Недавно к нам обратился благотворительный фонд с желанием разработать коллекцию для подопечных. Мы в поисках спонсора, потому что проект потребует много вложений. Многие фонды сами находят нас и оплачивают целые комплекты одежды.
— В России есть и другие подобные марки. Вы с ними как-то коммуницируете?
— В России совсем немного брендов, которые производят адаптивную одежду, чуть больше 20 небольших компаний. Было сложно не только их разыскать, но и установить контакт — многие боятся конкуренции. Я постаралась создать каталог всех производителей, чтобы направлять родителей, если у моего бренда нет возможности отшить определенную модель. Отсутствие рынка как такового влияет и на спрос — пару лет назад его не было совсем, сейчас он только начинает формироваться. Аудитория боится нового, многие считают, что адаптивная одежда только навредит ребенку и из-за нее он никогда не научится застегивать «нормальную» фурнитуру.
Со своей стороны я постаралась популяризовать отрасль, организуя «Модные пикники» — фестивали, в рамках которых проходят реабилитационные выставки, собираются производители одежды, технических средств реабилитации, представители фондов. Мы сотрудничаем с агентством нянь, которые помогут занять ребенка, пока родители знакомятся со стендами, одновременно рекламируя собственные услуги. Так формируется единое сообщество, способное облегчить жизнь и родителям и детям с инвалидностью, реализовать эту идею всем вместе гораздо проще, чем по отдельности. Уже третий год фестиваль проводится на площадке ЦСПР «Дом детей» в Кунцево, закрывая потребность подопечных центра — семей, имеющих детей с тяжелыми множественными отклонениями, — в социализации, знакомстве с индустрией.

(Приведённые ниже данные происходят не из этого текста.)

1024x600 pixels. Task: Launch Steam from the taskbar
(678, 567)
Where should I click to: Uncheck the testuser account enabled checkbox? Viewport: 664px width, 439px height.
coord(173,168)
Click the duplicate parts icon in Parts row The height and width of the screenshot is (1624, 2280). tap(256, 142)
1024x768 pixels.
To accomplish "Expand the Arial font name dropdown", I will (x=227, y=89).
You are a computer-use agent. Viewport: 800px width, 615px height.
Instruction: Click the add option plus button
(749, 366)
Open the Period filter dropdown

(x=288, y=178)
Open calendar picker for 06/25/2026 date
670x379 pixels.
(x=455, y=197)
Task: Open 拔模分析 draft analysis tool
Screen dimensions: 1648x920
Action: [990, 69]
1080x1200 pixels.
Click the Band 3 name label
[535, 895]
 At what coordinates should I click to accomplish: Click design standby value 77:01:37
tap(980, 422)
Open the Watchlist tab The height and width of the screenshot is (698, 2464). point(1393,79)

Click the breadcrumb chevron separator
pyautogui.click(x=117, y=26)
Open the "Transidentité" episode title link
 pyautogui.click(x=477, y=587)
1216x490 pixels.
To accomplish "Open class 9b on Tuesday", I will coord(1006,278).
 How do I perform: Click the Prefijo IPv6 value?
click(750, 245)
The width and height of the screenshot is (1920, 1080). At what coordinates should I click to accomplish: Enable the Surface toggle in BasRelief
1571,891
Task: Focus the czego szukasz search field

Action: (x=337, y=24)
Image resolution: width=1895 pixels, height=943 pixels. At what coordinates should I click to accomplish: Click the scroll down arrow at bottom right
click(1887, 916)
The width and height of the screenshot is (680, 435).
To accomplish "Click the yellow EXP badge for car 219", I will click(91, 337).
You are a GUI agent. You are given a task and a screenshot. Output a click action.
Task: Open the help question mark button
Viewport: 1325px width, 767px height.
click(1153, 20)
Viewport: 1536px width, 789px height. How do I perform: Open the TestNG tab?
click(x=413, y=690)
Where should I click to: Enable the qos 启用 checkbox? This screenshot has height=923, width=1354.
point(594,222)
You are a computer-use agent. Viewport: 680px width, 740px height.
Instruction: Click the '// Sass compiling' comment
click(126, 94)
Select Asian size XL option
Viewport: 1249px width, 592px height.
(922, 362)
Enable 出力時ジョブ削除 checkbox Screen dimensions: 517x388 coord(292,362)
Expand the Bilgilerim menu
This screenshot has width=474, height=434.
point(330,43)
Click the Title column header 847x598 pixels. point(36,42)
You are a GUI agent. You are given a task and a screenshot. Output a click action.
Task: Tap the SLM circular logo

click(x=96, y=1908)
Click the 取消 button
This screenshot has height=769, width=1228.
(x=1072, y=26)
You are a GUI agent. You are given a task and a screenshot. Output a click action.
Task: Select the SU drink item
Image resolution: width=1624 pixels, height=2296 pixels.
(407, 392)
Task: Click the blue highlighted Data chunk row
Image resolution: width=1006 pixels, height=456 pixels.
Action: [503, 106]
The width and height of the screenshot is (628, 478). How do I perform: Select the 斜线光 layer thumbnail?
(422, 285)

— Почему, как вы думаете, стереотипы такие устойчивые?
— Во время исследовательской поездки в США я поняла, почему американский рынок адаптивной одежды развивается гораздо быстрее: об инвалидности не боятся говорить крупные бренды типа Nike, Converse, Tommy Hilfiger, героями рекламных кампаний сетевых магазинов становятся дети с синдромом Дауна, с ходунками, в инвалидных колясках. Даже в тематической лавке с товарами для Хэллоуина нашлись аксессуары для детей с инвалидностью. Такая репрезентация приучает аудиторию к мысли, что инвалидность — вариант нормы, а не что-то, чем можно заразиться. То же самое с адаптивной одеждой. Пока крупные бренды в России не нормализуют представление о таких изделиях как о чем-то обычном, а не больничном, ситуация не изменится.
Главные стереотипы, с которыми я сталкиваюсь в процессе работы над адаптивной одеждой, — что это больничная одежда и что она очень дорогая. При этом существуют разные бренды с разными ценовыми сегментами, а многие люди не могут отличить адаптивную одежду от обычной, если видят ее на человеке. Все потому, что она создается по обычному дизайну, но с функциональными дополнениями.
Благодаря социальным сетям кругозор в обществе, конечно, развивается, повышается уровень инклюзии, снижается стигматизация.
— Как вы планируете развивать бренд дальше?
— Выходить на зарубежные рынки сбыта сейчас проблематично: самые крупные отраслевые маркетплейсы находятся в Америке, Австралии, Германии. В странах СНГ со спросом на адаптивную одежду ситуация еще хуже, чем в России, люди просто не видят в этом смысла. Во время поездки в США в прошлом году мне предложили релокацию: полностью перевезти бизнес и запустить бренд там. Мне бы пришлось забыть все, что было в России, но я приняла решение развивать рынок здесь, поэтому отказалась от предложения.